Once you have determined what the value of an advisory business is, it is important to understand the motivations and objectives from both the buyer’s and seller’s point of view.
This is because when entering negotiations, you need to be able to take all emotion out of the transaction. Many deals do not make it through the negotiation stages often because both sides did not understand what the “deal killers” could be.
Sometimes those deal killers can be as simple as the continued employment of the receptionist.
Often, sellers in the investment advisory industry have an inflated perception of their business value, which is natural stemming from the sweat-equity they have put into it.
To keep a cool head in negotiations over price and terms, be prepared to understand the following:
- What is a reasonable value to the buyer and seller?
- What is the motivation of the buyer or seller?
- What is the buyer or seller’s required rate of return? (and is it reasonable)?
- How many buyers would be interested in this practice?
- What are buyers really paying to purchase such a practice?
- How prepared are the employees on both sides for this transition?
- Is the timetable for the acquisition consistent on both sides of the transaction?

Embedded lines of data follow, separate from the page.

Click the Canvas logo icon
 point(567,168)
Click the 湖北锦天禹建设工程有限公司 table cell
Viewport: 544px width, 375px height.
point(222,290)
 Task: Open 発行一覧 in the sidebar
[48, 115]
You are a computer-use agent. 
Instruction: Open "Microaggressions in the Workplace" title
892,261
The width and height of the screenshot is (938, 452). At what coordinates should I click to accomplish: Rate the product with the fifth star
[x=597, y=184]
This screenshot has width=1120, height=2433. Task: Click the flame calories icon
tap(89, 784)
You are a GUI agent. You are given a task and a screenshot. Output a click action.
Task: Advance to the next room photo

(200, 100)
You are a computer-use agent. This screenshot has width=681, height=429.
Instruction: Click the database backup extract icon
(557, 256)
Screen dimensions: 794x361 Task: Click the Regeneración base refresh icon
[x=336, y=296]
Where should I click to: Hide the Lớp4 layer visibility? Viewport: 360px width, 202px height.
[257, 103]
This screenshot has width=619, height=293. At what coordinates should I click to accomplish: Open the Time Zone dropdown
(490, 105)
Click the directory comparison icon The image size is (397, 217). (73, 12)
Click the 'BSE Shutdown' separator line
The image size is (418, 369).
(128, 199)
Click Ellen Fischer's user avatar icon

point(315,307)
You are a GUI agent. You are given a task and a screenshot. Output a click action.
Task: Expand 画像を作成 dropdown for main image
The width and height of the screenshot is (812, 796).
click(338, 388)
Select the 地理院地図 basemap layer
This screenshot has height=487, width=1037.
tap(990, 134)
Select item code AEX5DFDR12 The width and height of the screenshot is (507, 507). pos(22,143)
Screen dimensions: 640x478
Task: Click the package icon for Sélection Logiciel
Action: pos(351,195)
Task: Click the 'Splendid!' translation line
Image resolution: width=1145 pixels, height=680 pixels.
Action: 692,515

For both the buyer and seller one of the main points to keep in mind throughout the negotiation process is – be prepared to walk away – if the deal doesn’t fit within your defined strategy or if you have reservations about doing the deal. Often advisors become enamored with terms of the deal (i.e., the purchase price, projected cash flows, potential client base, etc.) and begin to compromise their “deal breakers” to force a transaction. Don’t let this happen to you because it will result in buyers (or sellers) remorse.